----- Excerpt provided -----

- Directed by: Jerold T. Hevener
- Written by: Doty Hobart
- Produced by: Arthur Hotaling
- Starring: Jerold T. Hevener
- Release date: July 8, 1916;
- Country: United States
- Languages: Silent film English intertitles

= A Terrible Tragedy =

1916 film

A Terrible Tragedy is a 1916 American silent comedy film featuring Oliver Hardy.

== Plot ==
The following plot summary appeared in The Moving Picture World for July 8, 1916:

Emile Scribbler, a reporter, is assigned to the job of reporting the hiding place of some Nihilists. He accidentally runs down Zola, the Chief's daughter, with his auto and discovers their rendezvous.
He is spotted and an effort is made to put him to death, but he is freed by Zola, who has fallen in love with him. He is pursued, overpowered by the Chief, and placed in a huge box. Professor Foddletop, a collector of mummies, who lives in the room above Emile, is preparing to ship the Queen of Sheba to a museum. He goes for a dray and when he returns he is horrified to find that the box has disappeared, it having been taken by the Nihilist thinking it the one containing Emile. The Professor hurries down to tell Emile of his misfortune and finds the box in which Emile is nailed fast. Hearing strange noises, he tears off the lid and Emile is released. The Professor tells him of the missing mummy and they give chase.

-----

### Task to complete:
Can you sum up the article on A Terrible Tragedy in two sentences? These lines were taken from a separate source.

----- Records -----

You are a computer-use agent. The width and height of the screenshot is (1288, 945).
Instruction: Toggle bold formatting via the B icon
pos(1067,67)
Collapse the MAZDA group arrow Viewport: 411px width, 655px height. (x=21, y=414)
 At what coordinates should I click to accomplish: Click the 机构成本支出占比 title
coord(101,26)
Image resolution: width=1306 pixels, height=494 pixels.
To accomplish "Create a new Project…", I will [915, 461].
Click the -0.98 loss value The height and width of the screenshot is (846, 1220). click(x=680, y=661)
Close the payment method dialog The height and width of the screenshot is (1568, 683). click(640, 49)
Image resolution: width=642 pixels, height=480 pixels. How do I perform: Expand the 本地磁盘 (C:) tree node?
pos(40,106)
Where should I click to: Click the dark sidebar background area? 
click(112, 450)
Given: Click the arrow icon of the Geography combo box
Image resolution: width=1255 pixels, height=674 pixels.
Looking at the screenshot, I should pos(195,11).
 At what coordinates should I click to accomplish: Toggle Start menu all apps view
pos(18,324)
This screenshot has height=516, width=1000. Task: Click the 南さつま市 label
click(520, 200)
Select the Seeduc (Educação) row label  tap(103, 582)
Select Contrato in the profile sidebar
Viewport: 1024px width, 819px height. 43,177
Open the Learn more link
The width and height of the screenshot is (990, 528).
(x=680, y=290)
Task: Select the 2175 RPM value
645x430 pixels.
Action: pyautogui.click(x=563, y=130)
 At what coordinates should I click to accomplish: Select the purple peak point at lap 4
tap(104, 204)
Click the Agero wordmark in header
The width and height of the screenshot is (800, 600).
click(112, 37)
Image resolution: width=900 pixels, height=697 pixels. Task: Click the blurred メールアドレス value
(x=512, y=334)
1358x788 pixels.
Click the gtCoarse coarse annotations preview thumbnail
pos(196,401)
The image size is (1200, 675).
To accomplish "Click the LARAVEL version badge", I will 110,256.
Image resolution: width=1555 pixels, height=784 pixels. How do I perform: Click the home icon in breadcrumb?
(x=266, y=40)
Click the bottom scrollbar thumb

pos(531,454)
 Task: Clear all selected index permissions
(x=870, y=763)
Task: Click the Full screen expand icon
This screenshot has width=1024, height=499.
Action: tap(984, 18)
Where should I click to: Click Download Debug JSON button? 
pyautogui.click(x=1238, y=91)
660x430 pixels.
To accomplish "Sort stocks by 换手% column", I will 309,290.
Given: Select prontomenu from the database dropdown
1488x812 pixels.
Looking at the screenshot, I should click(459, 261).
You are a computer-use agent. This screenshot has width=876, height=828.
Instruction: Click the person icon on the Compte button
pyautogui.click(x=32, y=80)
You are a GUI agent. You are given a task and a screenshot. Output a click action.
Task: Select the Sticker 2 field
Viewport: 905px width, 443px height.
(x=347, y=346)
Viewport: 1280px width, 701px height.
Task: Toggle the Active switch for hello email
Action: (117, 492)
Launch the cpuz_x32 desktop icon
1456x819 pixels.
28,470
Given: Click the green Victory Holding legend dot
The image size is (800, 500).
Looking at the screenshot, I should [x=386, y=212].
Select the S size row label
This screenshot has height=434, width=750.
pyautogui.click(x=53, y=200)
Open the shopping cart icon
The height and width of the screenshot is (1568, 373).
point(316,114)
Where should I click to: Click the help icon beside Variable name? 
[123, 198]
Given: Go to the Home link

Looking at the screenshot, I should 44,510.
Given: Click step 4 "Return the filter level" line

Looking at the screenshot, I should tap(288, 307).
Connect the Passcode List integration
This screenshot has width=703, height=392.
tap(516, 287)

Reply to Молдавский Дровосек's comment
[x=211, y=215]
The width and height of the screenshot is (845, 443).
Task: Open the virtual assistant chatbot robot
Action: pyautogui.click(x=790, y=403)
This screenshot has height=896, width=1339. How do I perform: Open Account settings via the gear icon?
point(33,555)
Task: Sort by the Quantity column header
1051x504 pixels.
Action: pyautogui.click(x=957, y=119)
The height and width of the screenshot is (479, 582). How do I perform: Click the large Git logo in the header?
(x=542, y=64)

-----

### Final result:
A Terrible Tragedy is a 1916 American silent comedy directed by Jerold T. Hevener and featuring Oliver Hardy. In its plot, reporter Emile Scribbler discovers a Nihilist rendezvous, is freed by the Chief's daughter Zola, and is later nailed into a box, until Professor Foddletop, whose Queen of Sheba mummy the Nihilists took in its place, releases him and the two give chase.